Richards Middle School
Purvis – Jen Weisphal
Learning Objective/Exit Outcomes:
- Students will be able to infer meaning and emotion from a piece of visual art.
- Students will describe what they hear when they look at a piece of art, inferring the style of music, instruments used, and feeling conveyed in a piece of art.
- Students will connect Visual Art to Music, describing the art in music terms, including tempo, pitch, tone, and rhythm.
- Students will use body percussion to play a piece of art.
- Students will create Visual Art based on their favorite song.
Integration Area/Subject:
Visual Art & Music
State Standards:
VA6.CR.1 Visualize and generate ideas for creating works of art.
- Visualize new ideas by using mental and visual imagery.
- Explore essential questions, big ideas, and/or themes in personally relevant ways.
- Incorporate a variety of internal and external sources of inspiration into works of art (e.g.internal inspiration – moods, feelings, self-perception, memory, imagination, fantasy; external inspiration – direct observation, personal experience, events, pop culture, artists and artwork from diverse cultures and periods).
- Formulate and compose a series of ideas using a variety of resources (e.g. imagination, personal experience, social and academic interests).
- Document process (e.g. journal-keeping, sketches, brainstorming lists).
VA6.RE.1 Reflect on the context of personal works of art in relation to community, culture, and the world.
- Identify how the issues of time, place, and culture are reflected in selected works of art.
- Interpret works or art considering themes, ideas, moods, and/or intentions.
VA6.CN.3 Utilize a variety of resources to understand how artistic learning extends beyond the walls of the classroom.
- Make interdisciplinary connections, expanding upon and applying art skills and knowledge to enhance other areas of learning.
MSBB.CN.1 Understand relationships between music, other arts, other disciplines, varied contexts, and daily life.
- Describe the relationship between music and other arts.
MSBC.RE.1 Perceive, analyze, and interpret meaning in musical works.
- Describe the emotions and thoughts that music conveys.
Materials/Playing Space:
Students can stay near their desks
Description:
The teacher started the lesson with a piece of art from Pablo Picasso, “The Old Guitarist.” The teacher asked the students to interpret the feeling and mood of the art, then discuss their interpretations with their partner using great conversational skills, such as listening and responding with ‘that is a very interesting interpretation’ and repeating what their partner said and then adding on their own interpretation.
The teacher had students express their interpretations to the class, including things like inferring the emotion of the guitarist, why he feels the way he does, and what type of music is playing on the guitar.
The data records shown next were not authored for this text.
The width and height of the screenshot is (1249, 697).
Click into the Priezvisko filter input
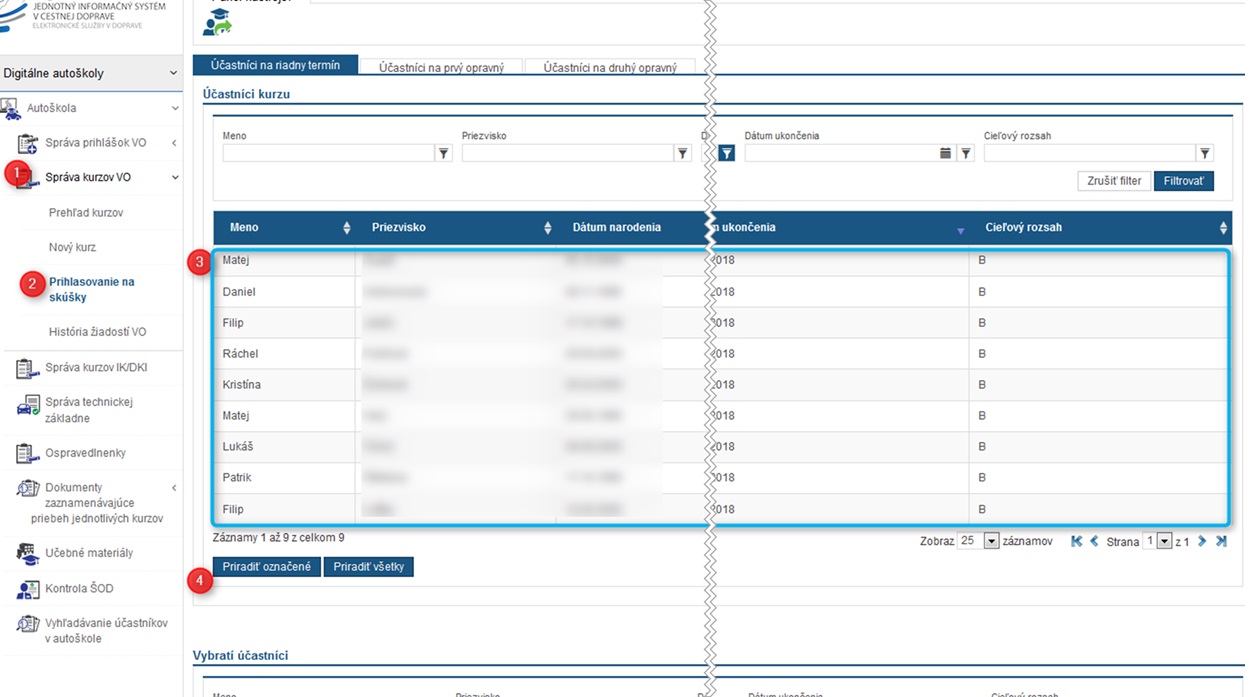pos(567,154)
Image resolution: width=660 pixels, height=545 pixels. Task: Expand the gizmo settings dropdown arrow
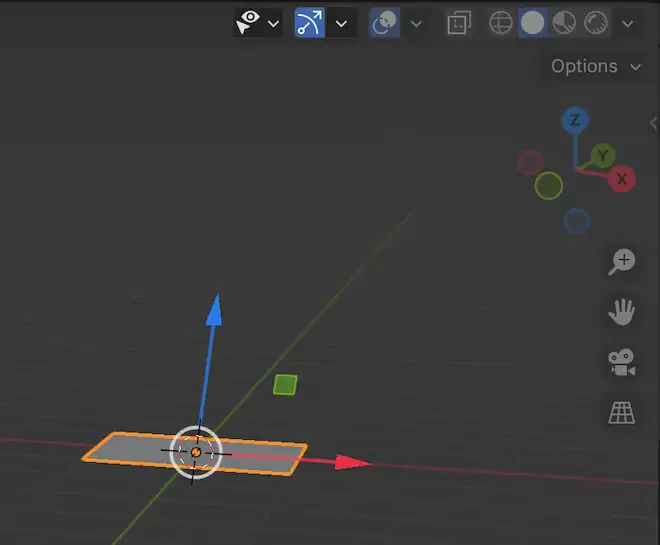point(343,23)
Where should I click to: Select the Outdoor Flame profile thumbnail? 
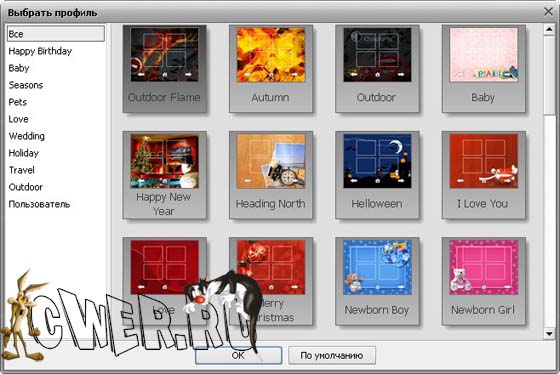click(164, 69)
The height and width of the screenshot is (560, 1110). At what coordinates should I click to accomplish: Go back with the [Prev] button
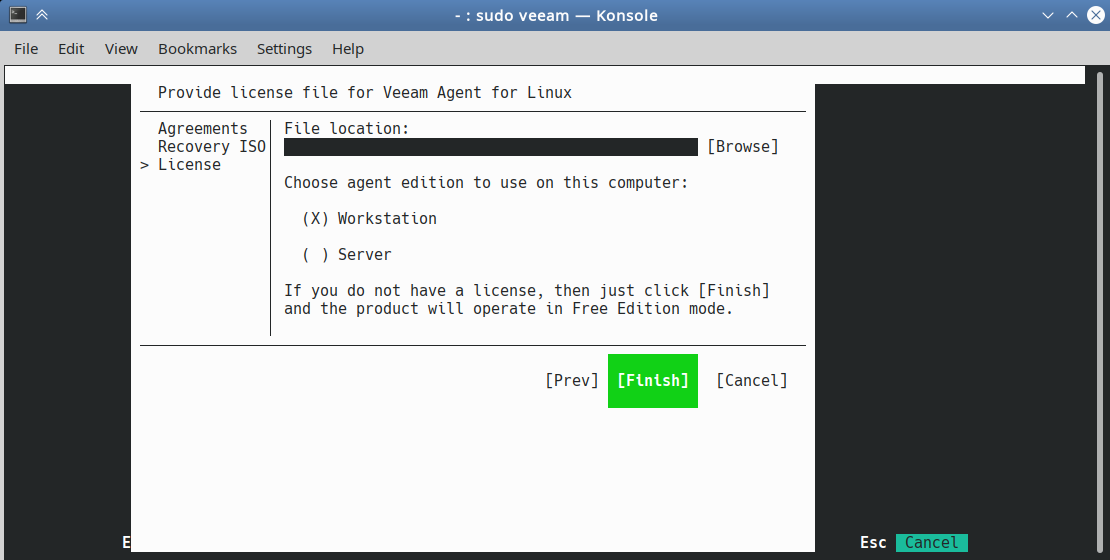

Next the teacher showed a new piece, Franz Marc, “Fighting Forms.” This piece is more subjective, allowing the students to be even more creative with their interpretations. The teacher asked for descriptive words as well as what each color would be if it was representing a particular instrument. As students began sharing what they thought each color would be as an instrument, the teacher asked the students to express their reasoning. Why might red be a flute and deep blue be a saxophone? The class naturally came to a cohesive idea that the painting, if played as music, would be a jazz song.
The teacher, upon discussing what the students ‘heard’ in this painting, explained that colors have universal sound and meaning. Showing a Wassily Kandinsky, “Composition VI”, the teacher discussed how Kandinsky would hear the colors as he mixed them, that each color had its own frequency, every piece of art having its own tempo and beat.
The teacher then had the students begin considering how their favorite song might look as a visual art piece. What colors would best represent the mood of the song and how would you show the musical elements of the song as visual art?